‘Why did it happen?’, I wonder. My life was not perfect but I was happy with it. I had what I wanted and I was striving hard for the things that I wanted to get. Everything wasn’t beautiful like snow or lush green leaves in summer, I admit. There were some hard times but at least it was better than this.
‘How did this happen?’, I wonder. I knew him since forever . How can I have feelings for him suddenly? Is it because he is going and I will never be able to see him again?
I knew….I knew since the day we became friends that he liked another girl. That girl was my friend. Then how come I can be so foolish to fall for him?
But, nevertheless, I fell and I fell hard. There is a pain in my chest….a pain that no medicine can cure it. The pain leaves in the daylight but sneaks back in, in the darkness. I try to stop it from creeping in but loneliness helps it to climb its way to my hurt. How can I, alone, fight against two such powerful feelings?

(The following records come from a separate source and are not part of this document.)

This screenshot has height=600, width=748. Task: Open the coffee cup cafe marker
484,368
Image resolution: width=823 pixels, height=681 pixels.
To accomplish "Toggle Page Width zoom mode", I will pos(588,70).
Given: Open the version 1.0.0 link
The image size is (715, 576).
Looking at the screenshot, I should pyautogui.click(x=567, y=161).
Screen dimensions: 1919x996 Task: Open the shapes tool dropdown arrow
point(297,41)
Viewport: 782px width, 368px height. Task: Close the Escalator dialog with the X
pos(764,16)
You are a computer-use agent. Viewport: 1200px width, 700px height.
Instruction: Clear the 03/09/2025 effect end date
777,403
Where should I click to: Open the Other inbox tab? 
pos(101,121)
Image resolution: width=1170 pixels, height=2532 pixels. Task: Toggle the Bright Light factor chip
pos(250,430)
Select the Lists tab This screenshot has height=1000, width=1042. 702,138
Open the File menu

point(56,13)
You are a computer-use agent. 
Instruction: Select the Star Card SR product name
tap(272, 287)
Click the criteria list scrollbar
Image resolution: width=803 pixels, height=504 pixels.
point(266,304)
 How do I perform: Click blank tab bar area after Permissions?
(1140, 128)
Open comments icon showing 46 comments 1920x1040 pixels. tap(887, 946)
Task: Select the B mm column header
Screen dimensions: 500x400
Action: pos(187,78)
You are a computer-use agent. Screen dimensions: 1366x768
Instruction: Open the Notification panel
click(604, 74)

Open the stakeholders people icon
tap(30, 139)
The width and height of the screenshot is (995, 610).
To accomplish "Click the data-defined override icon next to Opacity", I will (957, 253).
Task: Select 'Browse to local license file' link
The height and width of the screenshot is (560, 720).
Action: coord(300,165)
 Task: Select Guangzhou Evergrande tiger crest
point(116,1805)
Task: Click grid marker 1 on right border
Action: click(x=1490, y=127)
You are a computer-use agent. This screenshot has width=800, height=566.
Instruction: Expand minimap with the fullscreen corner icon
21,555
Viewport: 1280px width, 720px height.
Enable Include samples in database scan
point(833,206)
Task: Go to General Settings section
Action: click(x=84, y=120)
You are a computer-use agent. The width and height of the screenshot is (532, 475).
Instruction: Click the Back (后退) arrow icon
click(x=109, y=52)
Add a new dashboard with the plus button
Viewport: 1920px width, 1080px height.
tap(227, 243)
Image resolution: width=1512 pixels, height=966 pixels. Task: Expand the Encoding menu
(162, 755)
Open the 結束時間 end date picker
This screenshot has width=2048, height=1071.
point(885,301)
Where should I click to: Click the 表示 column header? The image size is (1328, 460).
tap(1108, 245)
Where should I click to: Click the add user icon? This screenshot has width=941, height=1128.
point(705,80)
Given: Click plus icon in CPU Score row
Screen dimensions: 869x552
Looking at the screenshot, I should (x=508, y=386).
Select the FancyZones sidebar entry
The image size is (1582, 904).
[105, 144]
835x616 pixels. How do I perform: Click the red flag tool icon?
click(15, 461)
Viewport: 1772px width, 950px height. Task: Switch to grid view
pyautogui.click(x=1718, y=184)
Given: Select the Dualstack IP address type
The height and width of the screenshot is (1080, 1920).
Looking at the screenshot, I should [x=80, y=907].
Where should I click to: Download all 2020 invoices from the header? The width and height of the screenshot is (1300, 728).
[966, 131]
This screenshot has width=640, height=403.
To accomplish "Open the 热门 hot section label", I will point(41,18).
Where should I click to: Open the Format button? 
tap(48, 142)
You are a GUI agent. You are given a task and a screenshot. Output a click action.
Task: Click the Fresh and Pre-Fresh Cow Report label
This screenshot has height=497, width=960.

Nowadays, I feel like I am in a relationship with this pain. An eerie, uncanny relationship. It tries to get over me….try to spread all over my body and leisurely kill me in a very pitiful but confidential manner. And I try to fight with it.
We both try to suppress each other. Sometimes the pain wins and sometimes I win.
First, I tried to abandon my feelings for him. I lied to myself. I ran away from my feelings, rejecting it again and again. But at last it caught me and I had to accept it.
My suffering has no ending, not at least for now. Pain and I have a very deep and long journey to travel through and sometimes loneliness also accompany us.
But I wish I could get over this as fast as I could.
You can’t choose the person you fall for but you can choose to stay away from them. I guess I’m going to do the same.
This agony won’t detach from my heart but I hope that one day it will. Hopefully, pain and I will part our ways one day and I’m waiting for that day to come, patiently.
I try to be strong…..try to go away as far as possible but I find myself at the same place again and again. Whenever, I hear my phone ringing, I just hope, somewhere deep inside my heart, that its him.
It’s like a drug that I am addicted to. No matter where I go….how much I run….I find myself in his thoughts again and again.
I just wish to leave this as soon as I can.